Revkin on the Hockey Stick
Jul 19, 2010
Bishop Hill in Climate: MWP, Climate: Mann, Media

Andy Revkin is interviewed on America's NPR on the subject of the aftermath of Climategate. A transcript can be seen here. During the course of the interview, a member of the public asks AR about the Hockey Stick.

The original paper was riddled with caveats, all these could, would, might, to be sure, kind of phrases. And it - but then it quickly got spun, including by the IPCC in 2001. In the illustration they derived from it, they removed the gray bands that showed you the error, the possible up and down error. And as you go farther back in time, the range of possible error in these estimates is much, much higher. So that was where the problem was. The National Academy of Sciences did a study that assessed this. And largely, there were some problems that they raised with the way it had been done. But since then also, the main thrust of that work has been repeatedly replicated by other groups of scientists.

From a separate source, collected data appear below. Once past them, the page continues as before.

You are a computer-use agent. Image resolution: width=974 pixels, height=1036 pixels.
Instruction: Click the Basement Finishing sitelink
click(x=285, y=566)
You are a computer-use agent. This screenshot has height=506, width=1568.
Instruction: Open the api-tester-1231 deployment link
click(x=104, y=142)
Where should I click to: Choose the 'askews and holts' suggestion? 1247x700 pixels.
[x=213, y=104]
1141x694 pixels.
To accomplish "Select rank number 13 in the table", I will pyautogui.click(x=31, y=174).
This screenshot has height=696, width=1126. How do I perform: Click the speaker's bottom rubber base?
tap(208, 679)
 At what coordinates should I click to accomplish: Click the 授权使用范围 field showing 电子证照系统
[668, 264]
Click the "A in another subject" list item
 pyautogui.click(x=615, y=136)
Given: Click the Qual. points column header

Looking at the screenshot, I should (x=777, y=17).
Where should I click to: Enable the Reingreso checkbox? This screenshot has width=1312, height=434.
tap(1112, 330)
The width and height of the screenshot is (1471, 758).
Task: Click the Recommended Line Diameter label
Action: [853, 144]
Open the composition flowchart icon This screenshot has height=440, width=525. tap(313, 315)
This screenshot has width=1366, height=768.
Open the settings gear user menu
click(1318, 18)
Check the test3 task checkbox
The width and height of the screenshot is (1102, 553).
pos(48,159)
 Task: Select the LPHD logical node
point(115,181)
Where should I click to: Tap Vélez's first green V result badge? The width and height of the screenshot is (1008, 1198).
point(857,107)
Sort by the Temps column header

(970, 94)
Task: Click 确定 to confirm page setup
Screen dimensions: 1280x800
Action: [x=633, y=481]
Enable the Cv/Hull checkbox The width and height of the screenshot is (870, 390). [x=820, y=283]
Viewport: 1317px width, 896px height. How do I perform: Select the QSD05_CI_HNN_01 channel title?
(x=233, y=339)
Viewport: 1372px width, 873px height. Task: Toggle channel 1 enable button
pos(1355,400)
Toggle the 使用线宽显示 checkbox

So the idea that we're in a period of unusual warming in the last 50 years has not been erased. The - what's been returned is - for the original paper - the sense that it's important to be sure you talk about the things we don't know, even when you talk about what's been learned in climate science. And if you don't do that, then you can be accused of, kind of, oversimplifying things.

All very strange. Can Andy really be unaware that Mann was a lead author on the paleoclimate chapter of the Third Assessment Report? Does he also not know that the "repeated replications" mostly rely on the same faulty data as the Hockey Stick itself? And I can't say I was aware that the IPCC had removed the error bars from the graph either (perhaps he means in the spaghetti graphs?).